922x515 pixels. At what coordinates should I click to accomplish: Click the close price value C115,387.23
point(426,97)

=====

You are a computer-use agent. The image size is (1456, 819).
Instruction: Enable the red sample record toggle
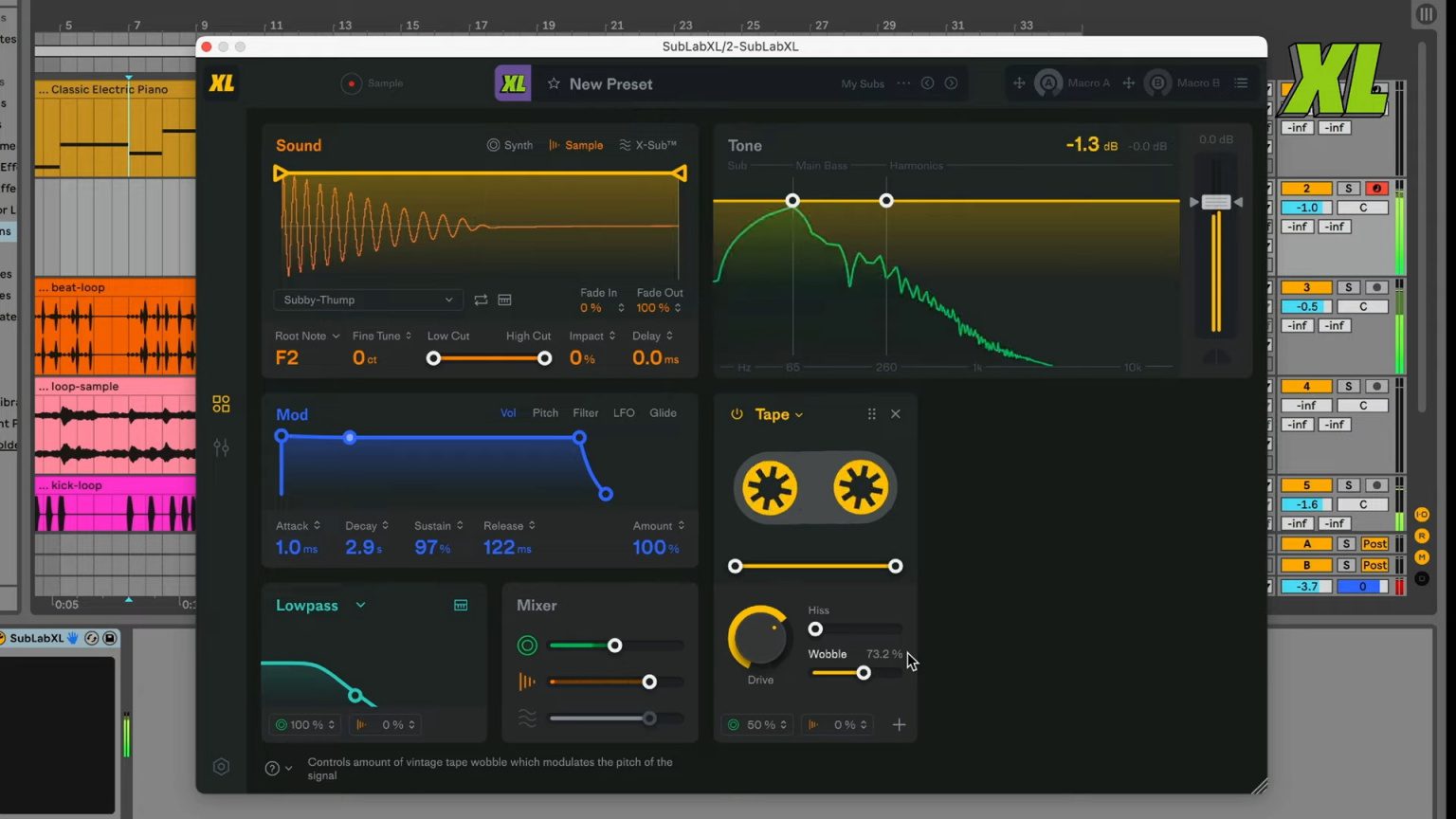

=====

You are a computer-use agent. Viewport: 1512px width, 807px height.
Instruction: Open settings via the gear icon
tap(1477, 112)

=====

AIM OF THE TASK:
Select and copy every line from the records that includes the word "computer".

ANSWER TO THIS TASK:
You are a computer-use agent. The image size is (1456, 819).
You are a computer-use agent. Viewport: 1512px width, 807px height.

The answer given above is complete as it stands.